Stored data: Begin
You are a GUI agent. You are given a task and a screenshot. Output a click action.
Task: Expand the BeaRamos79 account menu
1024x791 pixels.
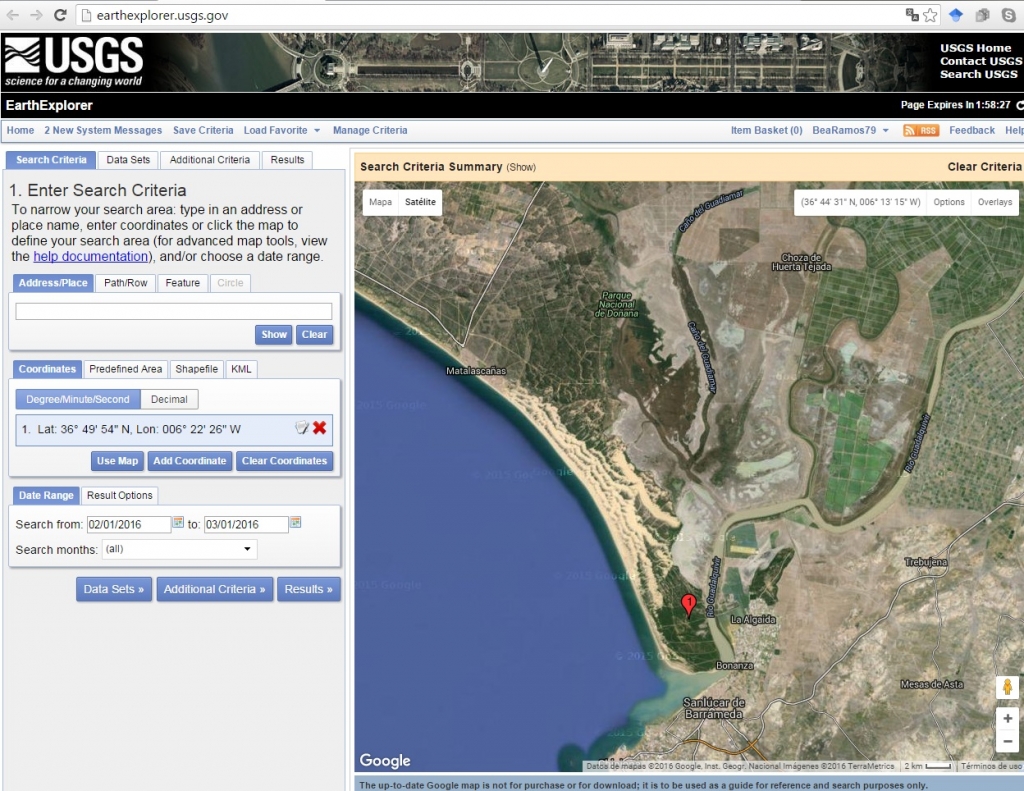click(x=850, y=130)
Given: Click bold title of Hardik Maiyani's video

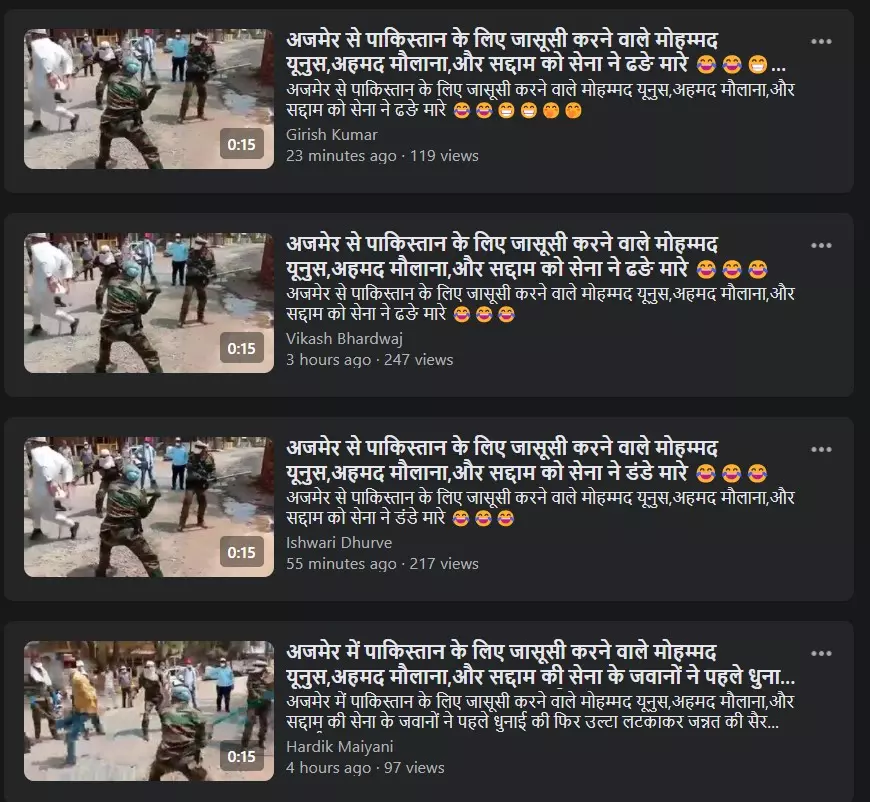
Stored data: End
▸ **What to produce**:
Retype the records in full, exactly as given, and omit the pictures.

▸ **Response to this exercise**:
You are a GUI agent. You are given a task and a screenshot. Output a click action.
Task: Expand the BeaRamos79 account menu
1024x791 pixels.
click(x=850, y=130)
Given: Click bold title of Hardik Maiyani's video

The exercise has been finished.